After the death of a spouse or civil partner the tax affairs of the surviving party should always be reviewed as unexpected tax demands are never welcome. Consideration should be given to the following:
- Were they previously registered to receive investment income gross as their income was below the tax thresholds? Following probate the receipt of funds from the deceased may mean that they are no longer eligible for income to be paid gross and the financial institutions will need to be notified of this.
- Is full advantage being taken of tax free investments such as ISAs?
- If the surviving party is in receipt of a pension following the death of the deceased is the correct PAYE code being applied to the pension payments? This is unlikely to happen automatically and if it does, there is no guarantee that the code is correct. You may have to contact HMRC – this can be done by telephone and a new code will be issued within a few days. Failure to do this can result in unwelcome underpayments of tax.
- Is the surviving party now paying tax at the higher rates which could be mitigated by a review of their investments? If all of the investment income is not needed then it may be a simple case of switching income yielding assets into capital growth assets.
- Is the estate of the surviving spouse or civil partner in excess of the Inheritance Tax threshold (don’t forget the unused threshold from the deceased referred to in an earlier section)? If it is, some planning may be done to avoid the excess being taxed at 40%. Consider the annual gifts exemptions and gifts out of income as simple measures. Gifts during lifetime may also be relevant but may attract Inheritance Tax if the donor does not survive 7 years.
It may be beneficial to speak to an accountant and take specialist advice in these areas. Find a local accountant.
For ISA’s it may be possible, if certain conditions are met, for a surviving spouse or civil partner to transfer the ISA into their own name using an additional ISA allowance equivalent to the value of the deceased’s ISA at the date of their death. Any such additional allowance is known as “Additional Personal Subscription” (APS) and can be used to transfer the ISA into the name of the surviving spouse or civil partner and retain the tax-exempt status. Any such APS is in addition to the normal annual allowance (currently £20,000). It is also possible for a stocks and shares ISA to be transferred to a surviving spouse or civil partner or for the stocks and shares to be sold and the cash funds to be invested in a new cash ISA.

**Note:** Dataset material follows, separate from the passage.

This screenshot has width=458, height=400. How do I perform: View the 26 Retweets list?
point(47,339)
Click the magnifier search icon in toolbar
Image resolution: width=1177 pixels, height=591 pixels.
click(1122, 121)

This APS is available to the surviving spouse or civil partner even if they do not inherit the deceased’s ISA themselves – however, they would obviously have to use their own resources to make an ISA investment larger than the normal annual allowance under such circumstances. Where more than one ISA was held by the deceased the value of the ISA’s can be aggregated to establish the APS figure. In order to qualify for the APS the deceased and their surviving spouse or civil partner must have been living together prior to the death, unless one of them was in residential care.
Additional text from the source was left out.